Energy efficiency measures are typically met with a small but often persistent ‘rebound effect’ that manifests itself across various spheres: Install a more efficient air conditioning unit, lose some of the savings by setting the temperature lower. Buy a more fuel efficient car, visit grandma more often.
The rebound effect has troubled energy analysts and economists for over a century. Sometimes it is also called the “Jevons Paradox,” after William Jevons who, in the 19th century, hypothesized that efficiency improvements will only backfire and lead us to use more resources overall. In fact, the Jevons Paradox acts in the extreme long run—over decades, centuries, and millennia—and might be better thought of as economic growth, progress.

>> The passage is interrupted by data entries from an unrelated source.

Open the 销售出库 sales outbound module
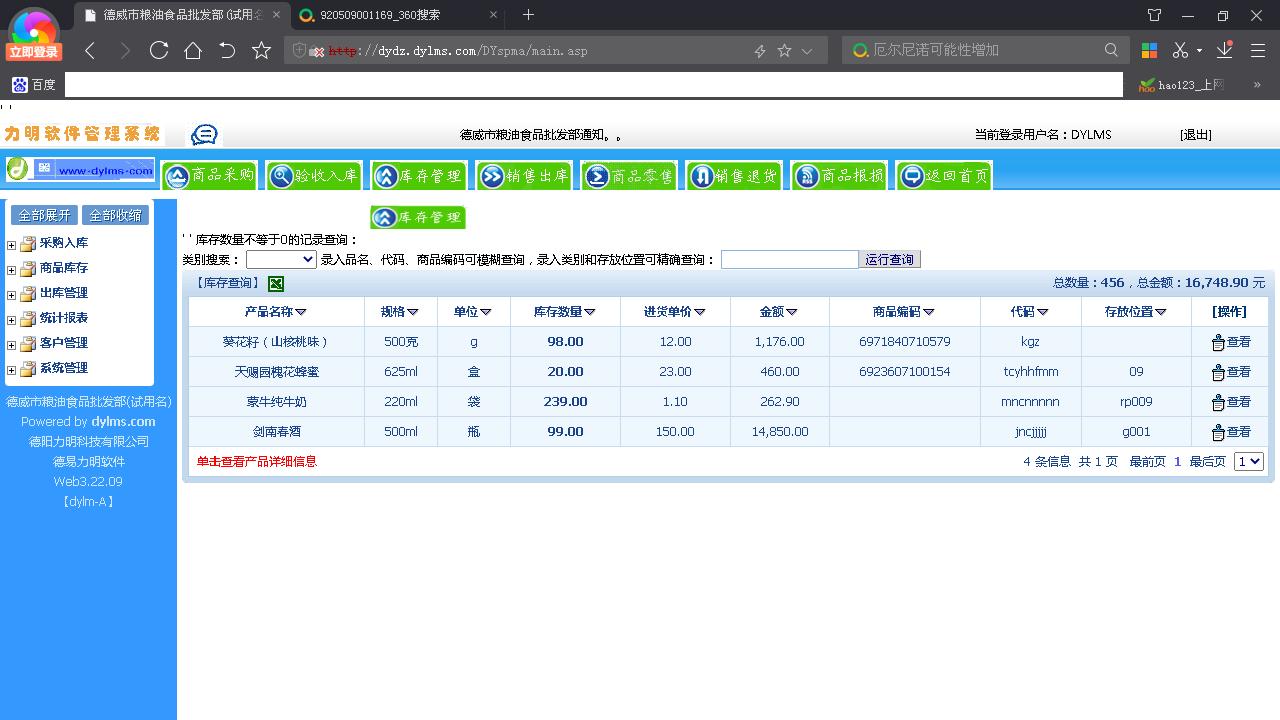The height and width of the screenshot is (720, 1280). 523,175
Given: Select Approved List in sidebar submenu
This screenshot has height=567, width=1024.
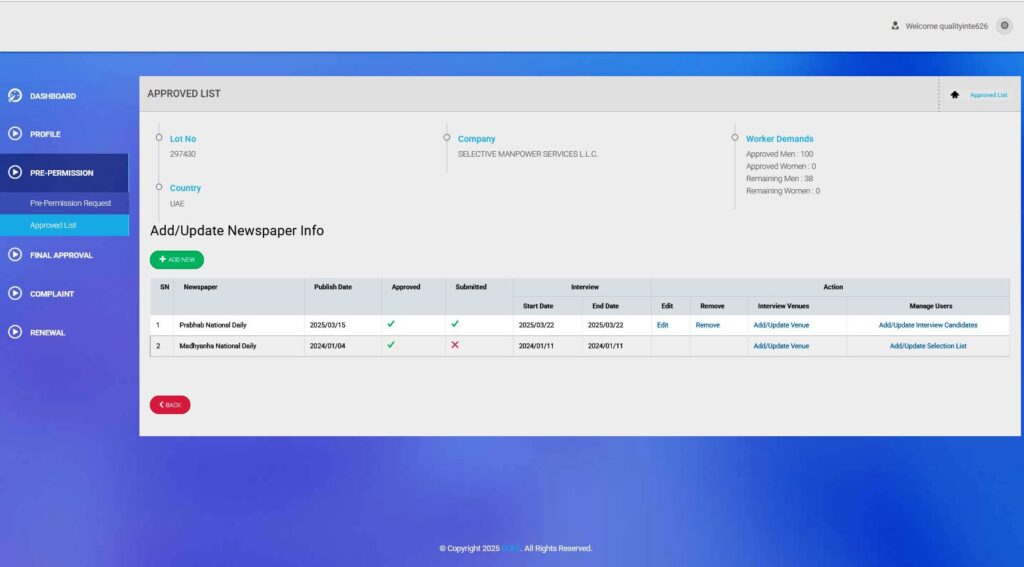Looking at the screenshot, I should coord(53,225).
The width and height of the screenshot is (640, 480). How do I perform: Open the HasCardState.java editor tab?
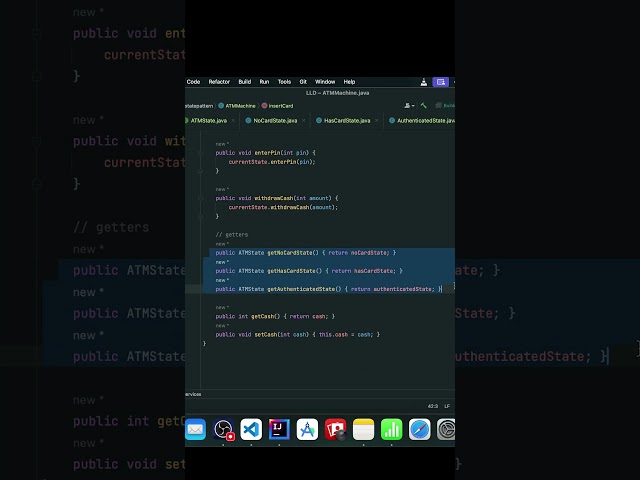pos(346,120)
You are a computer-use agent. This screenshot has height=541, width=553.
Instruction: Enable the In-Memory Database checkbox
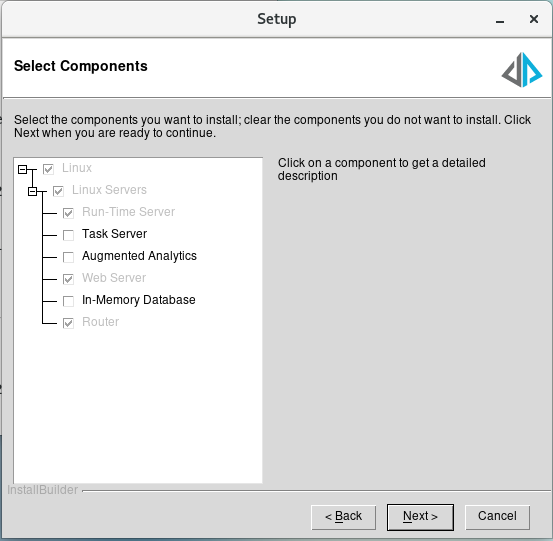68,301
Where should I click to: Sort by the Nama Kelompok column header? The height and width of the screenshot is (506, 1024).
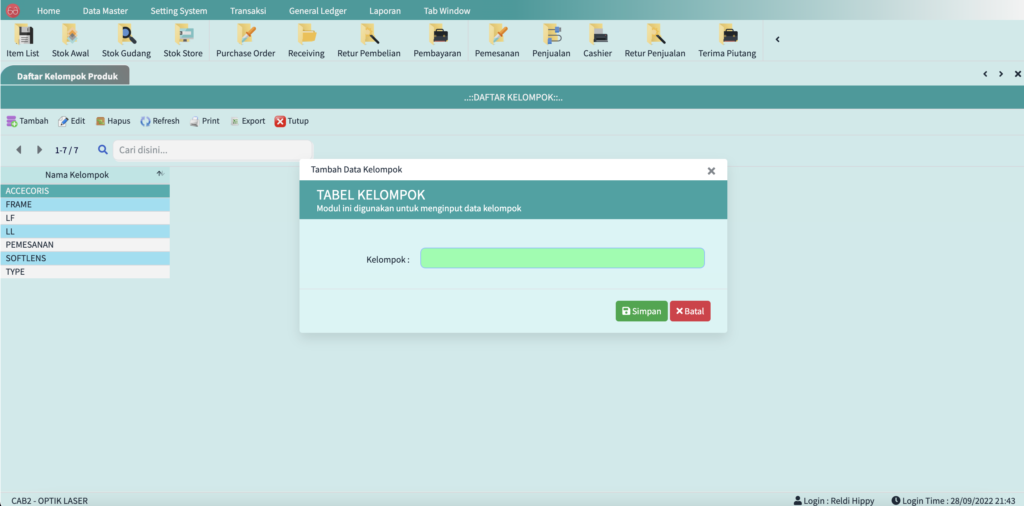pyautogui.click(x=77, y=175)

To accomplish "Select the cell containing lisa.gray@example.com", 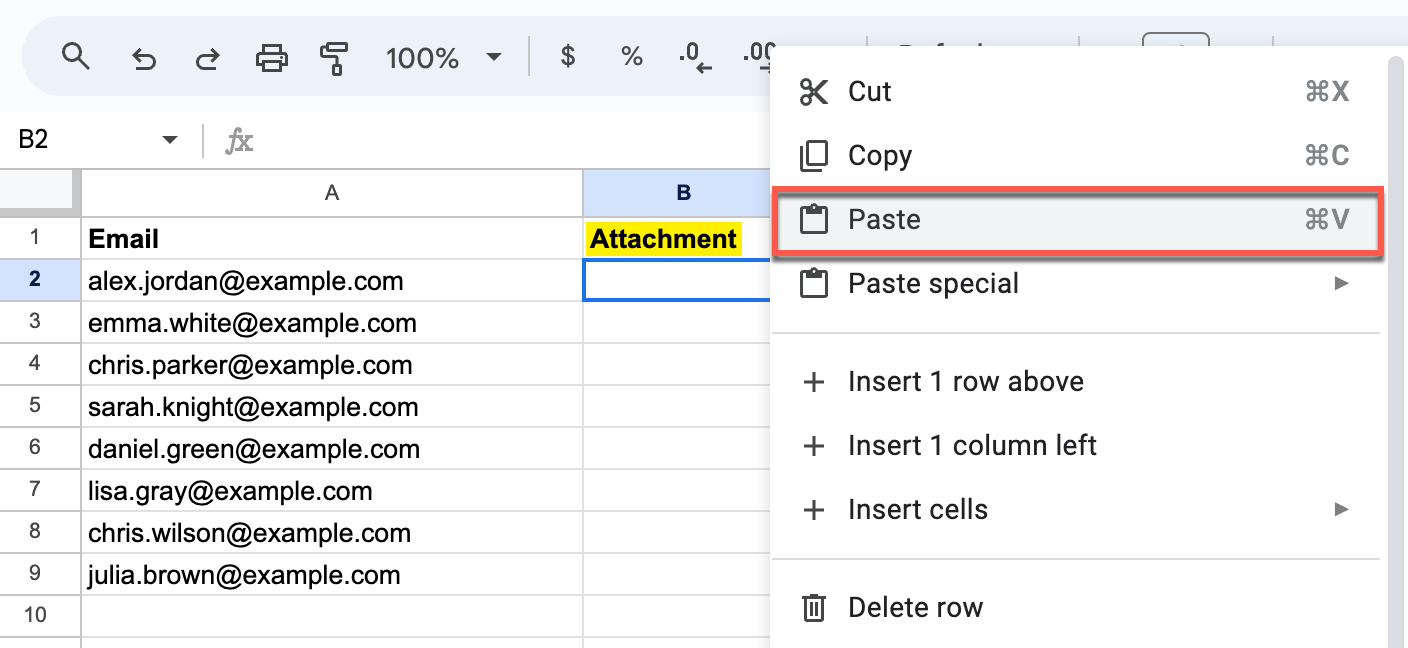I will click(x=332, y=491).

There is also substantial evidence of a rebound effect in the relative short run—over days, weeks, and months. The magnitudes are much smaller, in order to magnitude closer to 10 percent: after taking into account a rebound effect of such a magnitude, we are still left with 90 percent of original energy efficiency savings. (In contrast to Jevons’s extreme long run and the short run observed immediately, we will also introduce the “long run,” a measure often applied to months and years, when some conditions such as where someone lives relative to one’s work are adjustable.)
An important example is the case of vehicle fuel efficiency improvements through Corporate Average Fuel Economy (CAFE) standards. As miles-per-gallon ratios improve, owners of more fuel-efficient cars may well be driving more as their fuel cost per mile travelled decreases.